====== Supplied records ======

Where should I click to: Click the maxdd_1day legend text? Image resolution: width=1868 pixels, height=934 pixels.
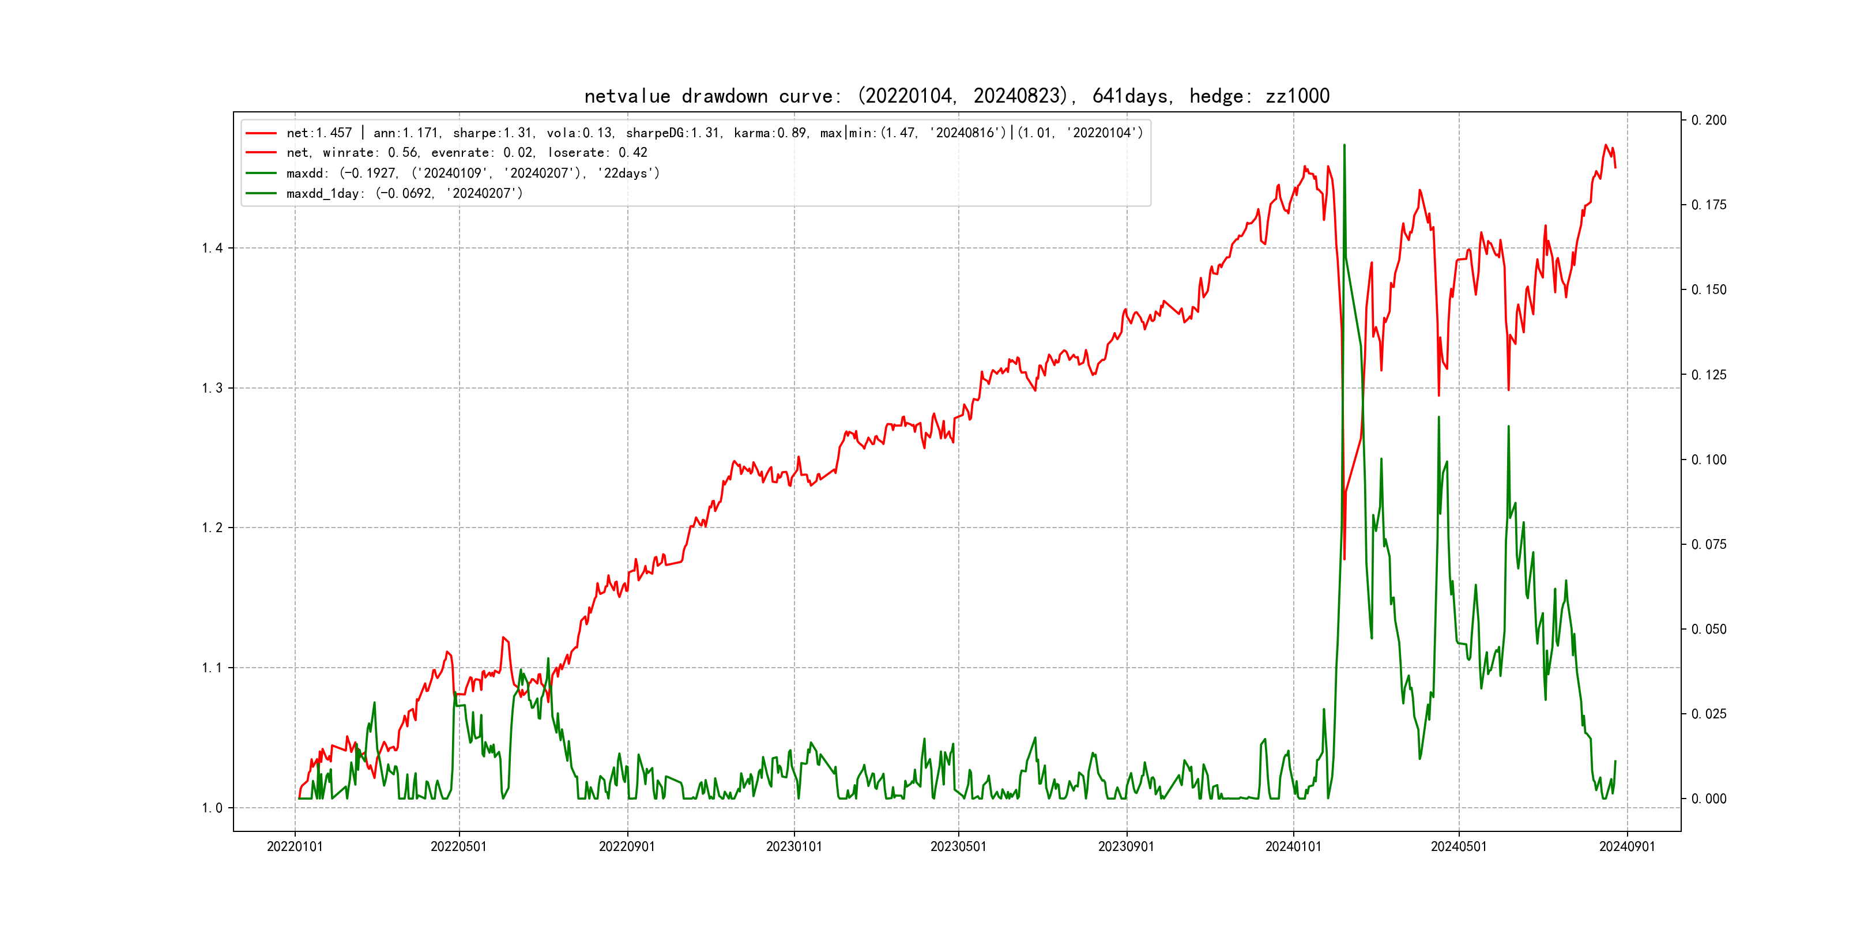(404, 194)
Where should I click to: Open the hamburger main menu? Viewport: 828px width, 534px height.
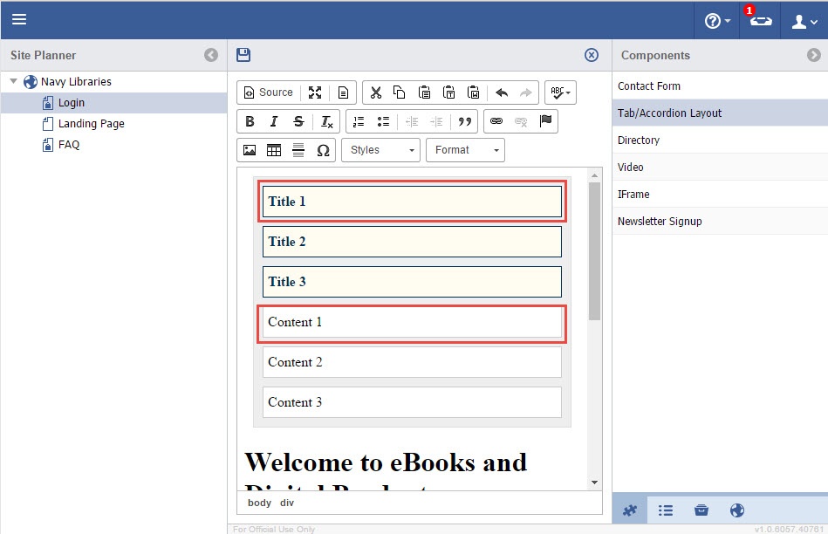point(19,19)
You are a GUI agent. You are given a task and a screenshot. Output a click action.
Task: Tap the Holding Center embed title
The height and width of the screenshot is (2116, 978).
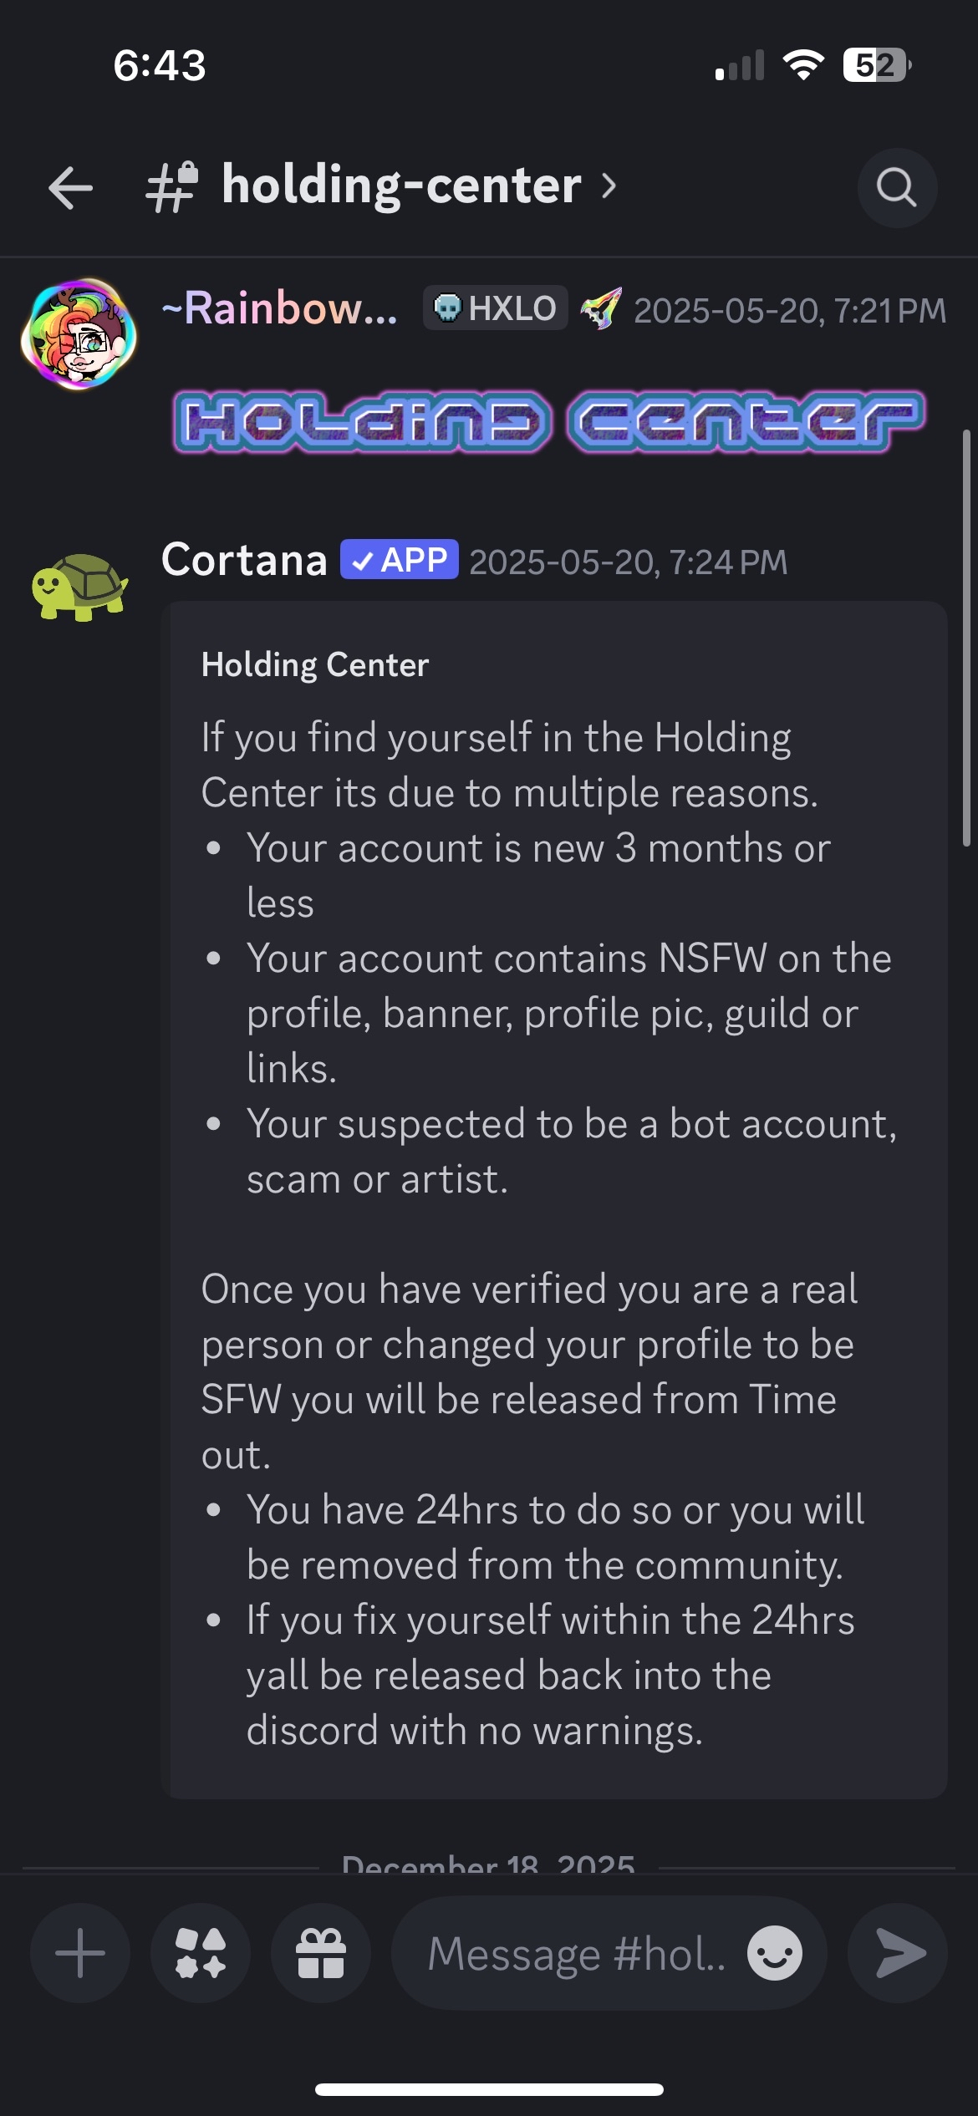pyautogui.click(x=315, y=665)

======
====== Supplied records ======

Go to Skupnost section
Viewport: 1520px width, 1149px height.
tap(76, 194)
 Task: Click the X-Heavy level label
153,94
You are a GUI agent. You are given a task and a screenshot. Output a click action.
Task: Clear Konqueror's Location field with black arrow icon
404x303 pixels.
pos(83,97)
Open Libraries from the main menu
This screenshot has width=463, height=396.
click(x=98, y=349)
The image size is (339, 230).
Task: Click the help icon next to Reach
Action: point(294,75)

======
====== Supplied records ======

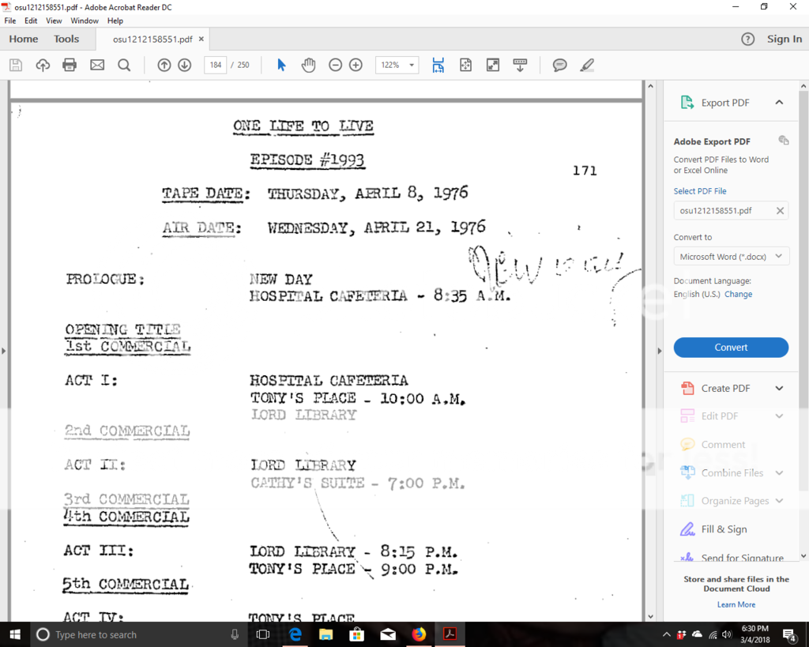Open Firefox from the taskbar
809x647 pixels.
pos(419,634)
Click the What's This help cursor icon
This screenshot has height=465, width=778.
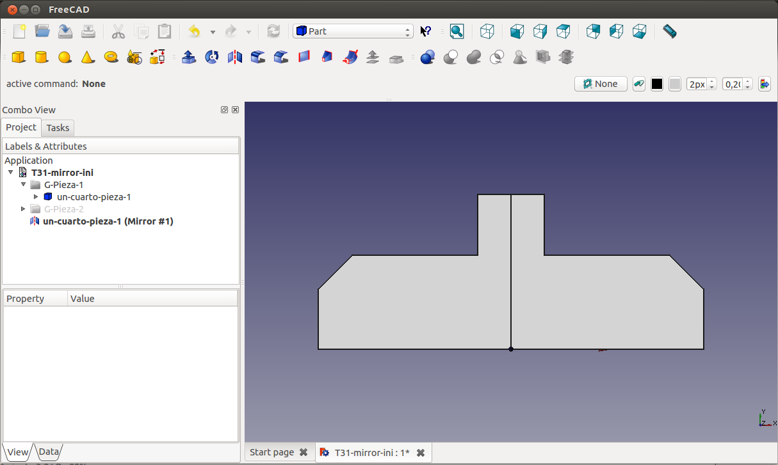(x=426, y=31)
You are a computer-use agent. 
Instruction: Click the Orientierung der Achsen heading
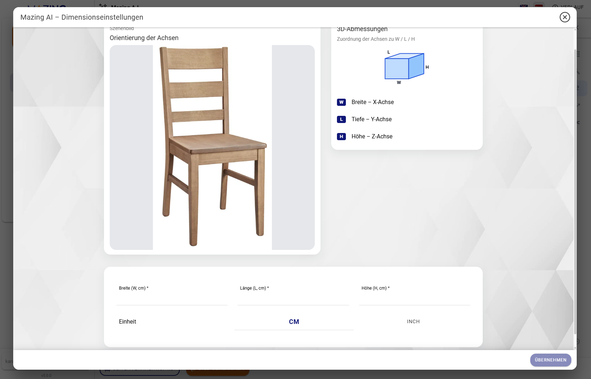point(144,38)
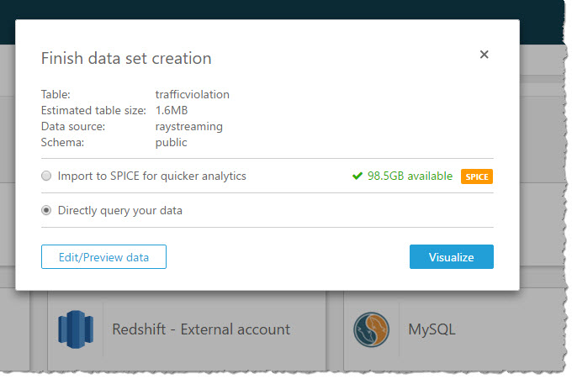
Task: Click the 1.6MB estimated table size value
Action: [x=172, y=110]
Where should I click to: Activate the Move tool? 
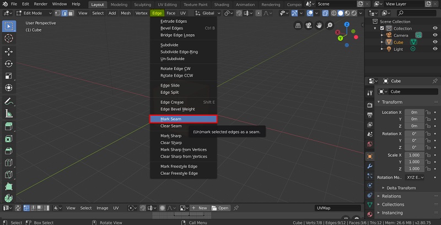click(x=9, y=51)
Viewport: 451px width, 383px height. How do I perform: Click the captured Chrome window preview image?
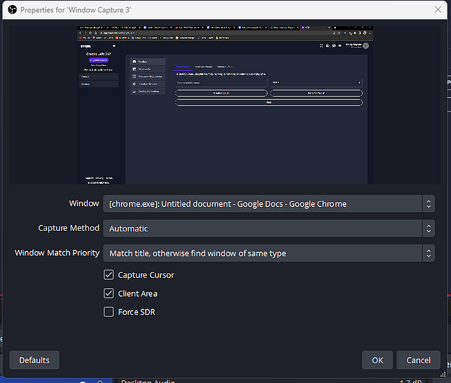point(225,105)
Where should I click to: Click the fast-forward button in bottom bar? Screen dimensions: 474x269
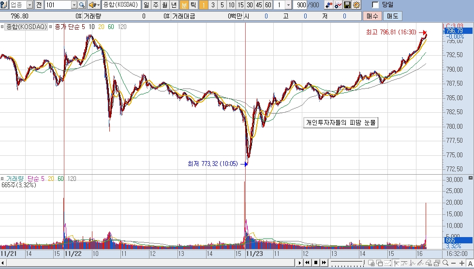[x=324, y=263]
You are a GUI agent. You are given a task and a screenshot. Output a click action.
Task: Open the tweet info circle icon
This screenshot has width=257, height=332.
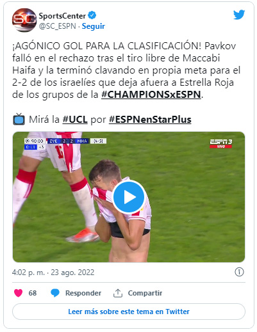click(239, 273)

======

- **Job**: Please change "Location field" to "address field" in the stretch from the row containing "Task: Click the X-Heavy level label" through the row containing "Action: point(294,75)", and return only those rows with nothing else altered.

- **Exercise answer**:
 Task: Click the X-Heavy level label
153,94
You are a GUI agent. You are given a task and a screenshot. Output a click action.
Task: Clear Konqueror's address field with black arrow icon
404x303 pixels.
pos(83,97)
Open Libraries from the main menu
This screenshot has width=463, height=396.
click(x=98, y=349)
The image size is (339, 230).
Task: Click the help icon next to Reach
Action: point(294,75)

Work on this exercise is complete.